Grounding and Shielding of Electronic Systems


Well designed electronic systems operate reliably in their intended electromagnetic environment. They are not affected by voltage spikes on their power or signal lines; they function normally in the presence of strong electric or magnetic fields; and the systems’ own fields do not interfere with other systems nearby. In a well designed system, the cost of grounding, shielding and filtering is usually a negligible percentage of the overall system component costs. Unfortunately, many electronic systems are not well designed. It is not unusual for a company to spend millions of dollars and thousands of man-hours attempting to track down and correct system malfunctions that are the direct result of improper grounding and shielding. This course reviews the fundamental grounding, filtering and shielding concepts that all engineers need to be familiar with in order to ensure the safety and reliability of their products at the lowest possible cost.

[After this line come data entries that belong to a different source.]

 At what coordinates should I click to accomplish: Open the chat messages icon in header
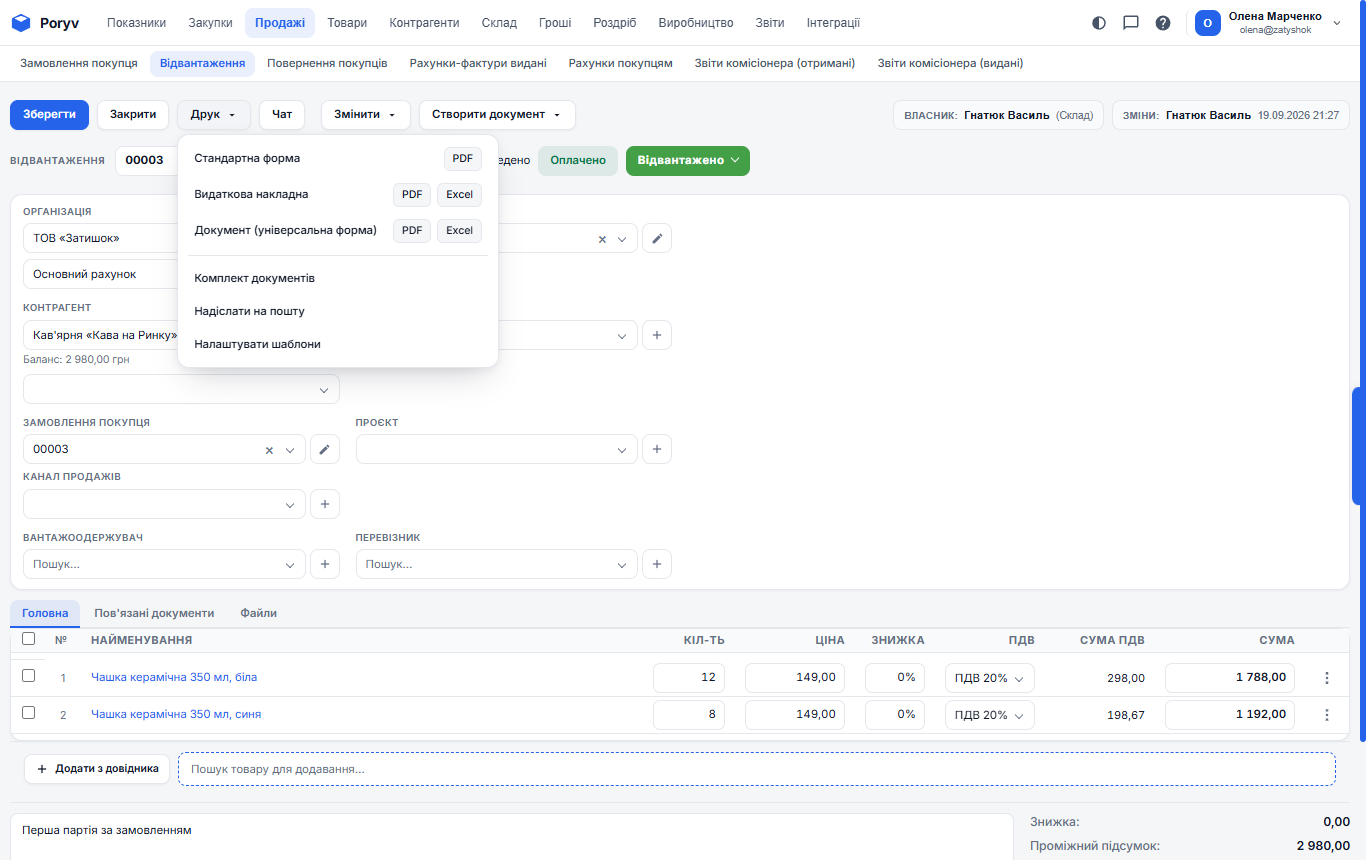(1131, 23)
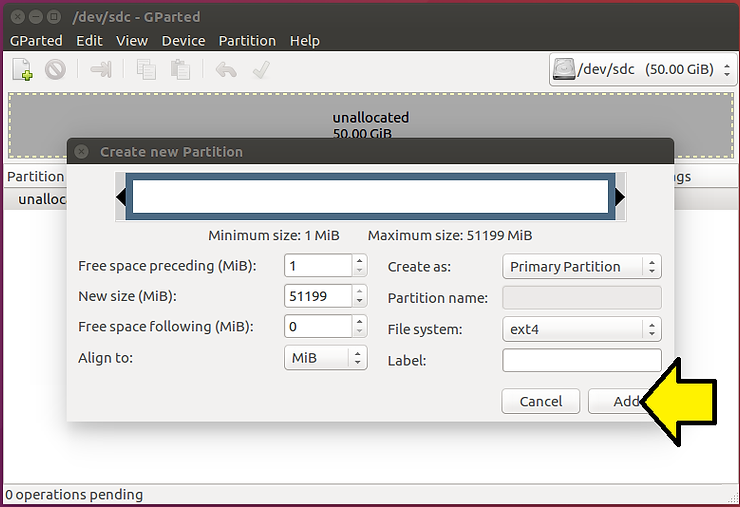Open the Partition menu

[247, 41]
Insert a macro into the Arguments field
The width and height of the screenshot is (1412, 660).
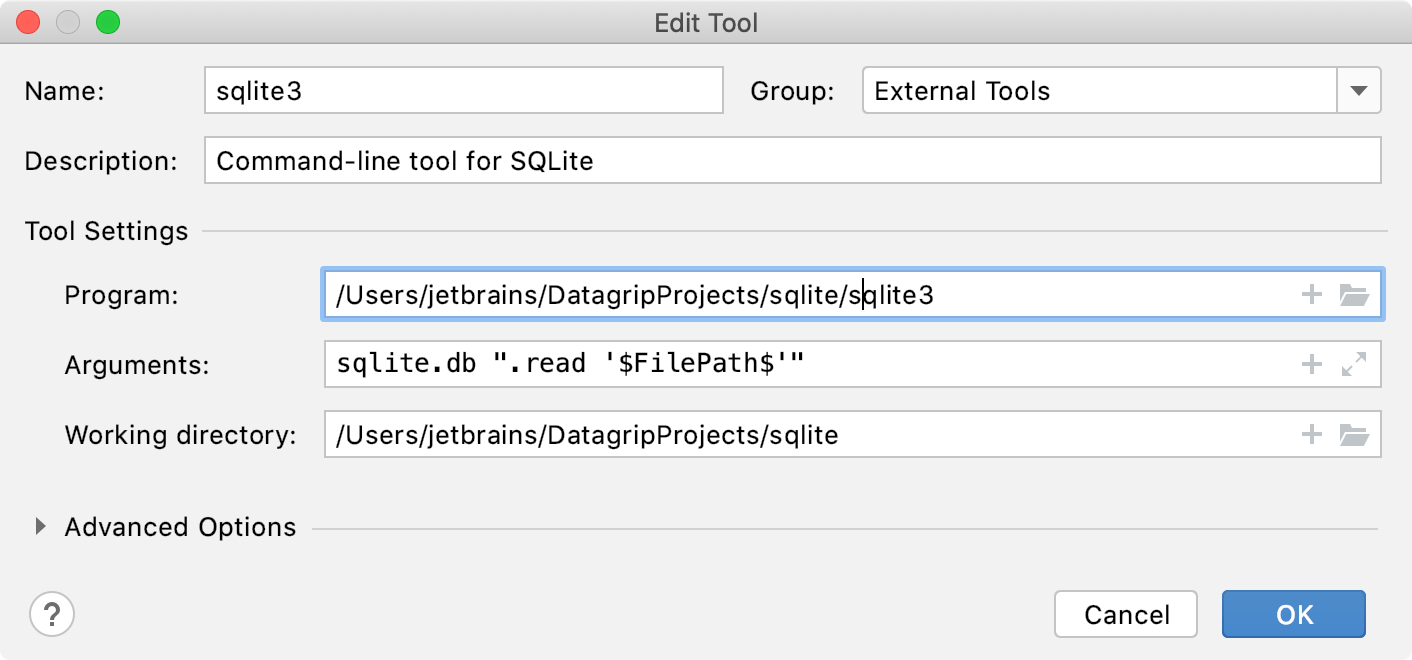click(1311, 364)
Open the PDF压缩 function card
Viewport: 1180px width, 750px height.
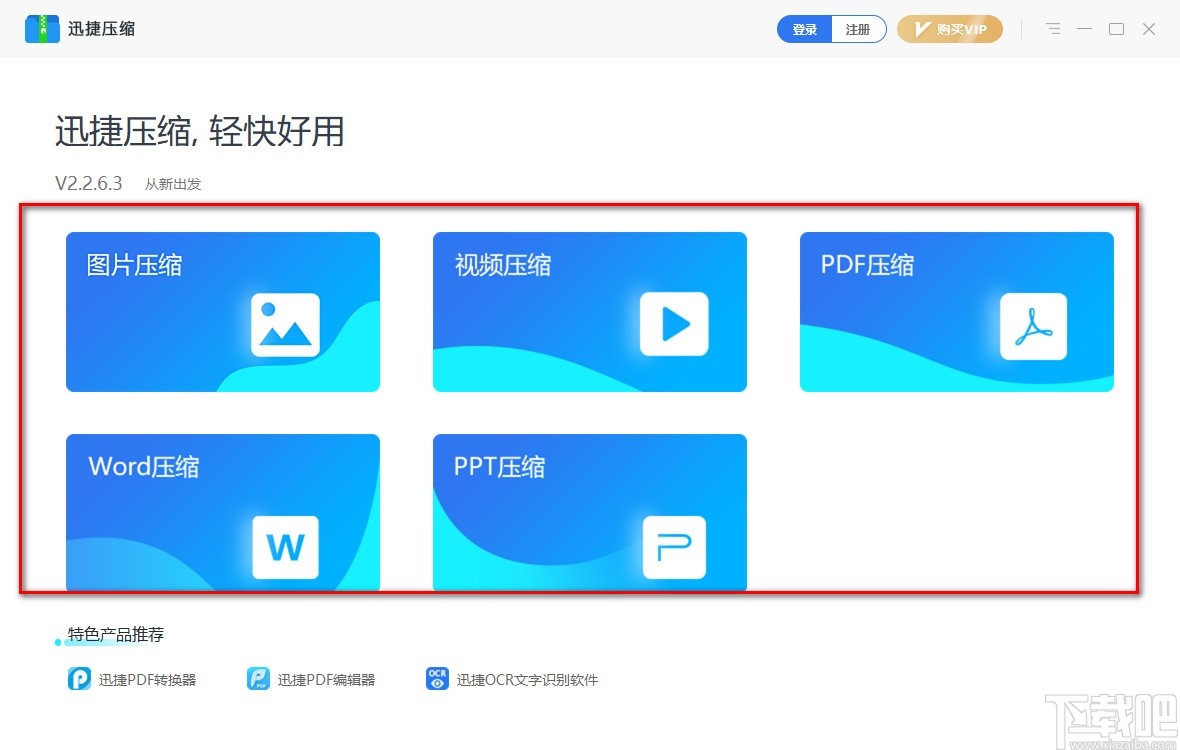point(956,311)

Continuing Education Credit: 1.5 CEUs, 15 PDHs

Course Outline

A380 cockpit electronics
  1. Introduction
    • Overview of Electromagnetic Compatibility Failure Mechanisms
    • Examples of Good and Bad System Designs
  2. Current Flow in Systems
    • Tracing Current Paths
    • Concept of Least Impedance
    • Design Examples
  3. Coupling Mechanisms
    • Common-Impedance Coupling
    • Electric Field Coupling
    • Magnetic Field Coupling
    • Radiated Coupling
    • Design Examples
  4. Grounding
    • Ground vs. Signal Return
    • Isolated Grounds
    • Grounding Strategies for Large Systems
    • Grounding Strategies for Black Boxes
    • Grounding for Mixed-Signal Systems
  5. Shielding
    • Shielding Theory
    • Electric Field Shielding
    • Magnetic Field Shielding
    • Shielded Enclosures
    • Cable Shields
  6. Filtering
    • High-Frequency Behavior of Components
    • Power Line Filtering
    • High-Frequency Filtering
    • Transient Protection
  7. Troubleshooting System-Level EMC Problems
    • Identifying the Source
    • Identifying the Coupling Mechanism
    • EMC Troubleshooting Tools and Techniques
    • Effective EM Measurements
    • EM Modeling Tools

Course Instructor

Prof. Todd Hubing

Dr. Todd H. Hubing is a Professor Emeritus of Electrical and Computer Engineering at Clemson University and Director of the Clemson Vehicular Electronics Laboratory. He and his students at Clemson have worked on the development and analysis of a wide variety of electronic products. EMC design rules can vary greatly depending on whether you are designing high-speed computing equipment, low-cost mixed-signal consumer products or high-power industrial controls; but the basic EMC principles are the same in all industries. By applying these principles in an organized manner, it is possible to review a design circuit-by-circuit to guarantee that any particular EMC requirement will be met. This approach is more effective than the blind application of design guidelines and is the primary emphasis of every EMC design class taught by Dr. Hubing.